In the households of retail investors in the United States, gold accounts for about 1% of the total investment portfolio (even less for silver). We believe that this upward movement is just beginning, with a target price for gold set at USD 15,000 per ounce and silver at USD 200 per ounce. As the market is currently looking for the true price. In 2003, when we began recommending gold and silver (USD 350 per ounce and USD 5 per ounce), we advised investors to 'save' in gold instead of in fiat savings accounts, and we continue to strongly recommend this strategy," Herriage said.

In addition to retail investors, central banks around the world have also increased their gold holdings, with global gold reserves exceeding 40,000 tons in the third quarter of 2025, marking a peak in at least 75 years.

Central banks net purchased 53 tons of gold in October alone, a 36% increase month-over-month, marking the highest monthly net purchase of the year.

From crypto to gold: Why new investors in Thailand are choosing gold.

This demand for gold further propels gold prices upward, with gold prices reaching a new all-time high of USD 4,497 per ounce today.

Meanwhile, Bitcoin has dropped nearly 2% in the past 24 hours. BeInCrypto's latest report states that BTC has underperformed gold since the beginning of the year, while silver has become the best-performing asset, rising 138%.

Ray Youssef, CEO of NoOnes, told BeInCrypto that while gold clearly won against currency short trading in 2025 in terms of price returns, this comparison also conceals the deeper realities of the market.

The surge in gold prices to a new high and achieving a YTD profit of 67% reflects a traditional defensive positioning by investors, while capital continues to seek certainty amid a market environment defined by excessive fiscal spending, geopolitical tensions, and uncertainties in macroeconomic policy. Increased gold accumulation by central banks, a weaker USD, and ongoing inflation risks further reinforce gold's role as the market's most sought-after hedge asset.

In contrast, Bitcoin has recently failed to fulfill its role as a hedge, as current market behavior has evolved. This asset is not being traded like digital gold in 2025 as it is highly sensitive to macro factors. Currently, the upside of BTC is linked to expanded liquidity conditions, clarity in government policy, and the risk atmosphere, rather than merely due to currency devaluation," he said.

The crypto market is still in a wall of disbelief.

Although retail interest has declined, some analysts still believe that crypto may continue to grow. One analyst emphasized that in previous cycles, retail activity surged alongside the market reaching its peak. In contrast, this time, retail interest has not peaked significantly and has quickly cooled after the market's recovery.

Our Crypto Talk highlights that strong price signals in December 2024 occurred without prominent retail buying, but rather institutions, funds, and structured purchases moved the market instead.
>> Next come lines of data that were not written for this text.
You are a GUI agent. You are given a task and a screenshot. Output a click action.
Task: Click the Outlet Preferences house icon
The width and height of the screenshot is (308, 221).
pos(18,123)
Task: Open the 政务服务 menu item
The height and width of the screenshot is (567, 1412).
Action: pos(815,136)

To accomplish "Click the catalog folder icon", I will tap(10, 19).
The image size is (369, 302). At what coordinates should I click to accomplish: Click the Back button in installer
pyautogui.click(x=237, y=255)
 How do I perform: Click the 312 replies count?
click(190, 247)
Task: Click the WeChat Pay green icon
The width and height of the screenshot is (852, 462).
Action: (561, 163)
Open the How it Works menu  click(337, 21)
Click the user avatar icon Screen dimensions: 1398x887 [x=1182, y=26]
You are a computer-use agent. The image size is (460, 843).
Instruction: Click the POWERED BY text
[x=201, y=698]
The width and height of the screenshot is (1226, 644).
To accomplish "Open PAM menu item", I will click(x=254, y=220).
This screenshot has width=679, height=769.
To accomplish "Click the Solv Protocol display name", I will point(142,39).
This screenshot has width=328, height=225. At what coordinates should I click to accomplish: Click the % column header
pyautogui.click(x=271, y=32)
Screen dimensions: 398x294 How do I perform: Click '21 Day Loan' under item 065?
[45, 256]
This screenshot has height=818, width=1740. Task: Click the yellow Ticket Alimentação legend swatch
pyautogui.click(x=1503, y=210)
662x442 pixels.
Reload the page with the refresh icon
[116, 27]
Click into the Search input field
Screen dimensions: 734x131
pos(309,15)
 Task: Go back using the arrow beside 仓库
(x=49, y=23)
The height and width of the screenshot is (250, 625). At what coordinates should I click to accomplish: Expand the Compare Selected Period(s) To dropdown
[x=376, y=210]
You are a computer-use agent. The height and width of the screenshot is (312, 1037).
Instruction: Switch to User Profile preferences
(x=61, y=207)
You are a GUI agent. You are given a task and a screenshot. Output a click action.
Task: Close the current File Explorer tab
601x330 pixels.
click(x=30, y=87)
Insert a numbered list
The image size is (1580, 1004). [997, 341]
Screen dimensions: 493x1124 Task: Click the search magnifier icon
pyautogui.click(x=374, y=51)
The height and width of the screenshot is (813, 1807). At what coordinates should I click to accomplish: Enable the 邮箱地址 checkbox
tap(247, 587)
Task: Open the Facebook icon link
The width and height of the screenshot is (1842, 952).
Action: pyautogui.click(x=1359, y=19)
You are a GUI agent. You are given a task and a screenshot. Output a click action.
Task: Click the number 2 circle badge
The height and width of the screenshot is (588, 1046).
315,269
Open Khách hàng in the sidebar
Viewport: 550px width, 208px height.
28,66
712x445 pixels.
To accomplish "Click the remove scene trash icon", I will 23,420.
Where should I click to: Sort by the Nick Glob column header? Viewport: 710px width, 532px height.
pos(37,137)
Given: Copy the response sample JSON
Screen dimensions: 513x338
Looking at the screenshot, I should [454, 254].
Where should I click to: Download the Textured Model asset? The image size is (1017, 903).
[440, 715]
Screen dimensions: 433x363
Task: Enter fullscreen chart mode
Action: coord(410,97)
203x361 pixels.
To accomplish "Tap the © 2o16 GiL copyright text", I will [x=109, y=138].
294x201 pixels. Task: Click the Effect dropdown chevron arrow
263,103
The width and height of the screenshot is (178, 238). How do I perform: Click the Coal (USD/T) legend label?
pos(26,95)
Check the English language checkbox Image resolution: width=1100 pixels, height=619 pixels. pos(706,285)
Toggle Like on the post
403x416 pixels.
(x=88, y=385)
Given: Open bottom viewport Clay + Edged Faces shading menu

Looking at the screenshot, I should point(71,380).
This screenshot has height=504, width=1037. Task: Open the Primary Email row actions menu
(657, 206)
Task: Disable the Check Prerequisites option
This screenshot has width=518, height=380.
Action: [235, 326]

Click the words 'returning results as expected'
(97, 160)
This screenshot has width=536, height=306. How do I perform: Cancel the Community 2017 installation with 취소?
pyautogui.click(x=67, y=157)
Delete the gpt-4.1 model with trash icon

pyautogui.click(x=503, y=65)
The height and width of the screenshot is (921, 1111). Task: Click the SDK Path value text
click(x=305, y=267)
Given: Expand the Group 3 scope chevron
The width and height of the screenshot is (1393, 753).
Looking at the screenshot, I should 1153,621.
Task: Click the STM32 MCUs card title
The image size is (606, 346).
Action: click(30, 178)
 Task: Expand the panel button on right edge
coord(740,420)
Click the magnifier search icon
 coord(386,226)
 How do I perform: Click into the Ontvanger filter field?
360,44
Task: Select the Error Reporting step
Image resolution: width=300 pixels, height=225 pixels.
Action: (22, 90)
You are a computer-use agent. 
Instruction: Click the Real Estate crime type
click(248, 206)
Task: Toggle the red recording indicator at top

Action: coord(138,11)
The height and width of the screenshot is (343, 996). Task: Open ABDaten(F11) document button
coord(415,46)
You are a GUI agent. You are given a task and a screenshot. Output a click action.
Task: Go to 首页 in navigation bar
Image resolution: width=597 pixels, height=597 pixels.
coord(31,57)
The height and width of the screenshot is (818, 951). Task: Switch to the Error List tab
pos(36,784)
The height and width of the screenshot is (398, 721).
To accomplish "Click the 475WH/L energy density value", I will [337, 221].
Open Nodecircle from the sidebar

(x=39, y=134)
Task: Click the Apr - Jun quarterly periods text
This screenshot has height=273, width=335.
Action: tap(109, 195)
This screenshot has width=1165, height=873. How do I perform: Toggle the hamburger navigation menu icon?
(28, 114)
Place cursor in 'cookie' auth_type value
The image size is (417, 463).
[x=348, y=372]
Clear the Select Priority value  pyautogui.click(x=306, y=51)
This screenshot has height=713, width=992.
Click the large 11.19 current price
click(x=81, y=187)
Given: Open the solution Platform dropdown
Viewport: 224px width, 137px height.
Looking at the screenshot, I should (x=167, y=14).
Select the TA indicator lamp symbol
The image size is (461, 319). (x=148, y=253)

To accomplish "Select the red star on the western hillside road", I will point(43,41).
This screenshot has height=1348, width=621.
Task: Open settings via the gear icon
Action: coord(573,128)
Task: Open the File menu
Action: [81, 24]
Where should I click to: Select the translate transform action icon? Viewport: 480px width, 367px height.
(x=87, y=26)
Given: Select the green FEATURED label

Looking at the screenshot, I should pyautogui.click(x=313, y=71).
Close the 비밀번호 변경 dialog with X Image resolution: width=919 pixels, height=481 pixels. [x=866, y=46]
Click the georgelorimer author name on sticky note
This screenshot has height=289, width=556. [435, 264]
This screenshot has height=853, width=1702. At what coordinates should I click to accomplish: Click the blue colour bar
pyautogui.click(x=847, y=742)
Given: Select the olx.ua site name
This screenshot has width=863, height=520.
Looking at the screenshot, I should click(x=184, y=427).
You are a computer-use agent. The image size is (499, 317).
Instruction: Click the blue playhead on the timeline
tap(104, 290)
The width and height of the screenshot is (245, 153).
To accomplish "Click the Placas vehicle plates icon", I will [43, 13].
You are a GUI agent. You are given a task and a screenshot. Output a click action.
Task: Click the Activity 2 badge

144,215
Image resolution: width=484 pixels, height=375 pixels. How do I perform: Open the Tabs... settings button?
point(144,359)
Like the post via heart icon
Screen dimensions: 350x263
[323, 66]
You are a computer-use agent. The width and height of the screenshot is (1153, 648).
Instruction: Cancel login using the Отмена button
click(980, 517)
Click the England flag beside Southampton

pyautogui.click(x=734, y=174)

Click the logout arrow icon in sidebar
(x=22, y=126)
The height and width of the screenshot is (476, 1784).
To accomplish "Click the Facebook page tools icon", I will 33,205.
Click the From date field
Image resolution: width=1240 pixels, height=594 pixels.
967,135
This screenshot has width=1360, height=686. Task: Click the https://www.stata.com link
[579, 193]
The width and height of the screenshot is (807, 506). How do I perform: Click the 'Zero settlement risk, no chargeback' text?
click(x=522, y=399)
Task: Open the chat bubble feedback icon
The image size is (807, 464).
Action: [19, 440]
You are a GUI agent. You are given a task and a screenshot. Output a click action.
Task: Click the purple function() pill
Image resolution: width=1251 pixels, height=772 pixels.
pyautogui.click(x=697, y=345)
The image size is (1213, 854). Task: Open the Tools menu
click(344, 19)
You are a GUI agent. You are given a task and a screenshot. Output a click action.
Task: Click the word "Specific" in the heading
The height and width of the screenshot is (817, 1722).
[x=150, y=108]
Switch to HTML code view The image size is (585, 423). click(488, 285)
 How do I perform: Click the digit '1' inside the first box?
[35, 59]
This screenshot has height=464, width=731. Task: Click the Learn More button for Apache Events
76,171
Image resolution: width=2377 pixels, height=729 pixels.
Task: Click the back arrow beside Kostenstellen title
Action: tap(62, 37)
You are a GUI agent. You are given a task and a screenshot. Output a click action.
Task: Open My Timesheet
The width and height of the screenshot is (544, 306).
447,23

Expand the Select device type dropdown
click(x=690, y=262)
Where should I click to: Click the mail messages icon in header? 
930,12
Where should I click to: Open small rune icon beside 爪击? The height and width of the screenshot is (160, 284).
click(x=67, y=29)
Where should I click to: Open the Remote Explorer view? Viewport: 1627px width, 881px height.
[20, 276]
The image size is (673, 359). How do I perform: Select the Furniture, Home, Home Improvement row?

Markets typically tend to end when retail participants are fully engaged, loud, confident, and feel fully invested. But we are not there yet. For now, the overall picture looks like a market still climbing the wall of disbelief, with prices moving up while most people are not participating, and the atmosphere remains cautious despite strong movements. This does not guarantee that prices will immediately rise tomorrow, but it is a clear signal that this cycle has not entered the psychological phase where excess will be punished. Retail investors have not yet entered, and looking back historically, the most extreme or largest movements usually occur after retail involvement, not before, analysts comment.

The uncertainty remains whether retail funds will rotate from gold and silver back into digital assets. However, currently, precious metals still attract interest and inflows, and as 2026 approaches, the question is whether this popularity will persist or change direction.